By Rhône And Saône

It is the dream of the Marseillais that some day the turgid Rhône may be made to empty itself at the foot of the famous Cannebière, and so add to the already great prosperity of the most cosmopolitan and picturesque of Mediterranean ports.

The idea has been thought of since Roman times, and Napoleon himself nearly undertook the work. In later days radical and vehement candidates for senatorships and deputyships have promised their Marseilles and Bouches-du-Rhône constituencies much more, with regard to the same thing, than the hand of man is ever likely to be able to accomplish.

The Rhône still pushes its way through the Crau and the Camargue and comes to the sea many kilometres west of the Planier light and Château d'If, which guard the entrance to Marseilles's Old Port.

We had backed and filled many times between Martigues and Marseilles during the interval which we so enjoyably spent chez Chabas, and we had come to know this unknown little corner of old Provence intimately, and to love it.

Marseilles was our great dissipation, its hotels, its cafés and restaurants, its cosmopolitan life and movement, its gaiety and the picturesqueness of its old streets and wharves.
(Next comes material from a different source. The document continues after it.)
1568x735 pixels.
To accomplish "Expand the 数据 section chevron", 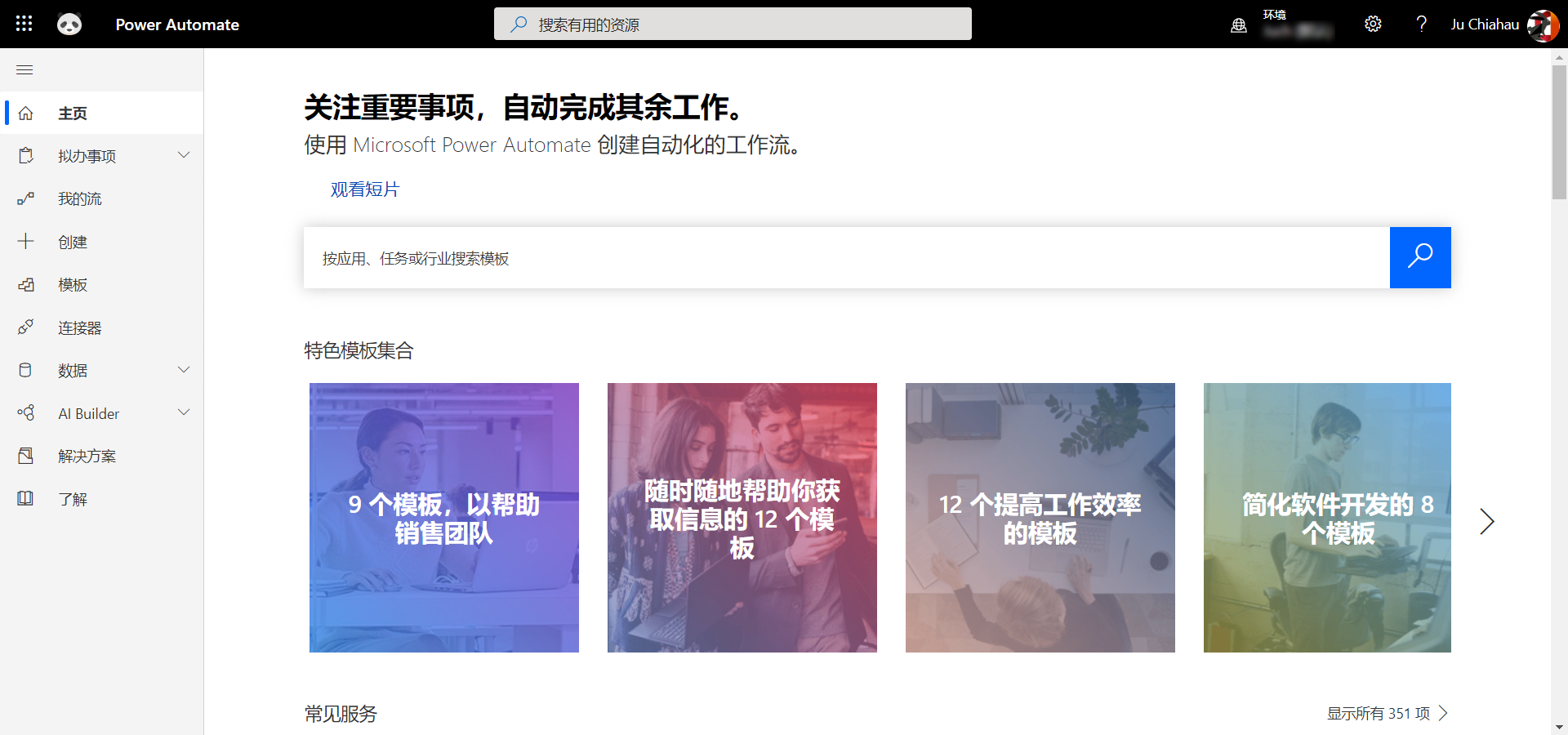I will point(184,370).
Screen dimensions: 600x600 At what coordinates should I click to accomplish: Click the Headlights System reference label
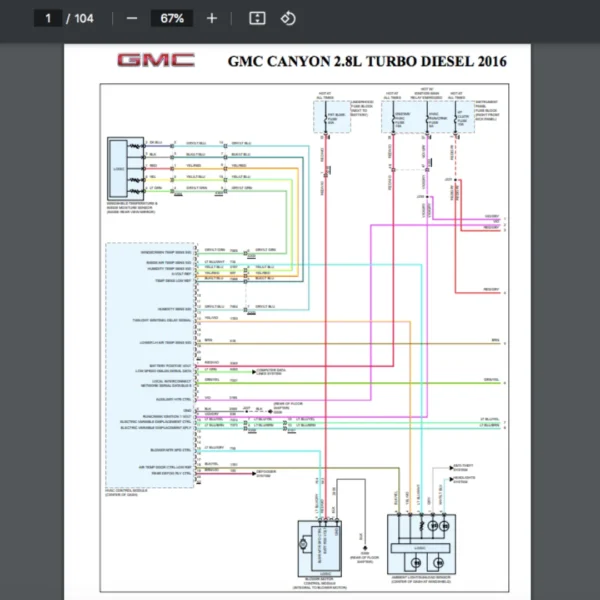[466, 478]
Marseilles is a neglected tourist point; it should be better known; but it is no place for automobilists, unless they are prepared for ten kilometres, in any direction, of the most villainous suburban roadway in France. The roadways themselves are good enough; it is the abnormal and the peculiar nature of the traffic that makes them so disagreeable; great hooting tramways, charettes loaded with all the products of the earth and the hands of man, and drawn by long tandem lines, three, four, five, and even six horses to a single cart. Added to this, the exits and entrances are all up and down hill, and, accordingly, the roadways of suburban Marseilles are a terror to stranger automobilists and an eternal regret to those who live near-by.

We went up the Rhône in a howling mistral, against it, mark you, for it pleases the Ruler of the universe to have that cyclonic breeze of the Rhône valley, one of the three plagues of Provence, blow always from the north.

We left Martigues in an extraordinary and unusual fog, reminiscent of London, except that it was not black and sooty. It was dense, however; dense as if it were enshrouding the Grand Banks, and of the same impenetrable, milky consistency. To be sure the morning sun had not had an opportunity as yet to burn it off—automobilists on tour are early birds, and the autumn sun rises late.

Up around the eastern shore of the Etang de Berre we went, and, crossing the Tête Noire, passed Salon just as a pale yellow light struggled through the rifts just topping the Maritime Alps off to the eastward. We could not see the mountains, but we knew they were there, for we still had lingering memories of a long pull we once made off in that direction, with an old crock of an automobile of primitive make in the early days of the sport, or the art, whichever one chooses to call it, though it unquestionably was an art then to keep an automobile going at all.